Work to complete >> Lay out the listing lines as a Markdown table with the columns Row and Text, beginning at the line that contains "The height and" and continuing through the line that contains "(x=137, y=224)", one numbered row per line and no blank lines. Omit the pictures.

Data provided >>
....

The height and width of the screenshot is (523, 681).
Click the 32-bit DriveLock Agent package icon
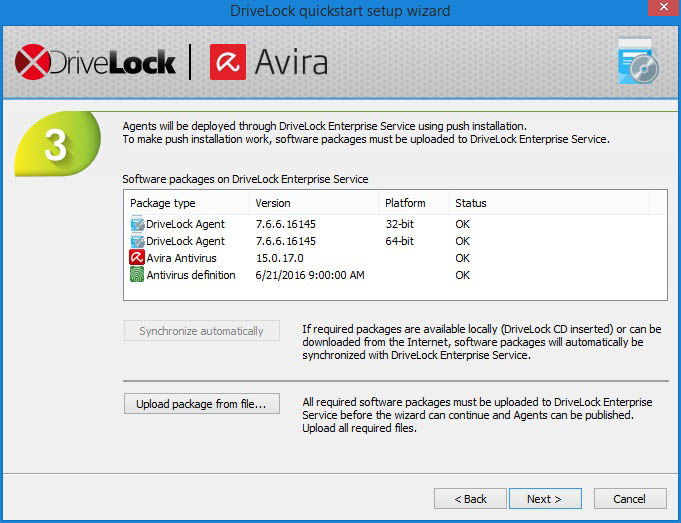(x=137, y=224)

....

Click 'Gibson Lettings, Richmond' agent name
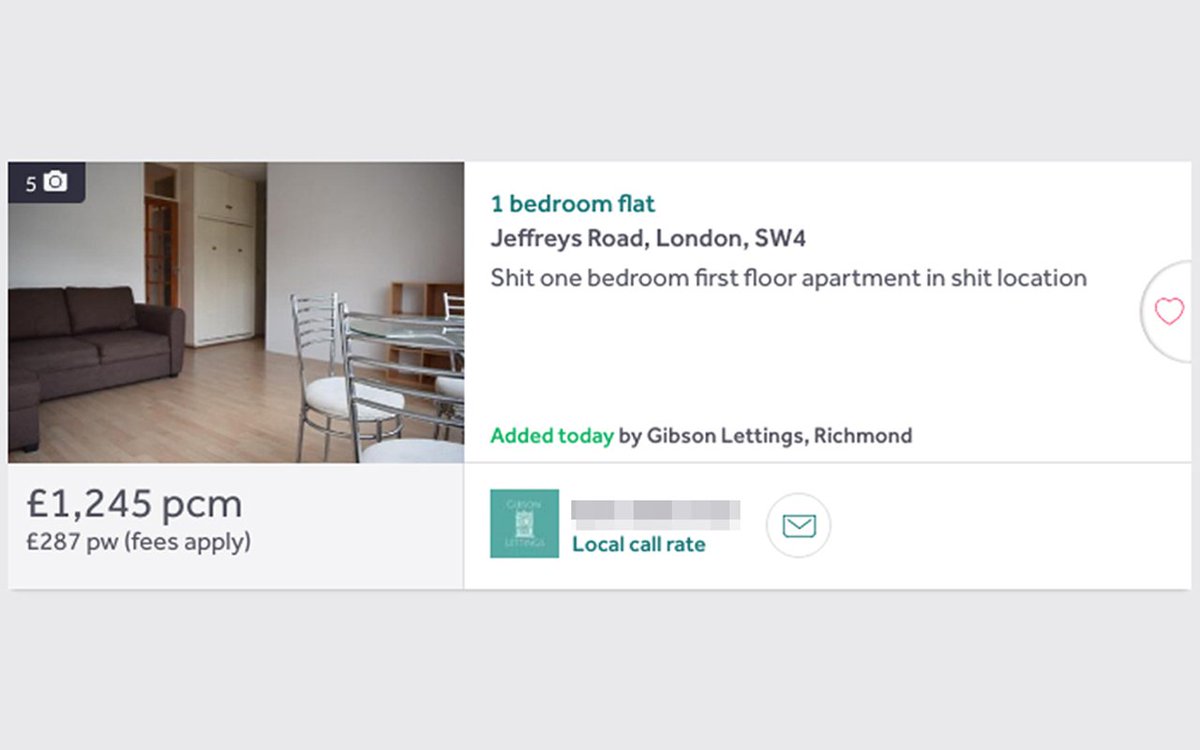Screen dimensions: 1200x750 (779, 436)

....

Full answer >>
| Row | Text |
|---|---|
| 1 | The height and width of the screenshot is (523, 681). |
| 2 | Click the 32-bit DriveLock Agent package icon |
| 3 | (x=137, y=224) |